Out in the lineup, Medina stroked into a set wave out the back. Seemingly effortlessly, he linked four wrapping frontside arcs and finished the wave with a flawless air reverse — a combination that’s likely become muscle memory after the countless times he’s done it. Even with the help of government-funded training centres and all the technique instruction in the world, bringing any of the Chinese surfers to a level where they could compete with someone like Medina in three years was difficult to imagine.
The IOC will release the full details on the qualification process in early 2018 (the qualification period will start a few months later), but they’ve made it clear that only 20 men and 20 women will have the chance to compete in Tokyo, and there will likely be a cap of two or three surfers per country.

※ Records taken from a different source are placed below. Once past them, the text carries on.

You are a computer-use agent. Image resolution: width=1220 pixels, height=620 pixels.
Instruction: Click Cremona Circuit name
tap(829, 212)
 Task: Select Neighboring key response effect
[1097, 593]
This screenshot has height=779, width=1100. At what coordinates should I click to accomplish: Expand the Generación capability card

With nations like Brazil, Australia, France, Portugal, Tahiti, South Africa, Fiji, Spain and the USA with one or more surfers on the World Tour and the upper echelon of the Qualifying Series, getting even a single Chinese national in the games will be a very tall order, even with all the support the Chinese Government can offer.
But if a Chinese surfer did qualify in 2020, it wouldn’t be the first time China had successfully taken beginners in a certain sport and transformed them into first-rate athletes. A little over 10 years ago, when China decided to build an Olympic snowboard team, the government chose a handful of gymnasts and acrobats, handed them boards and bindings and moved some of them to Whistler, British Columbia, to train with foreign coaches. Jiayu Liu was selected for the program at age 11 based on her martial arts skills. Seven years later, she placed fourth in the halfpipe event at the 2010 Vancouver Olympics.
For the surfers, however, Townend isn’t getting too ahead of himself. He sees this as a long-term project and is trying to convince the government to do the same. “I know I can close the gap,” he said. “But I don’t think I can close the gap as fast as the Chinese Government thinks it can be closed. It’s going to take some time.”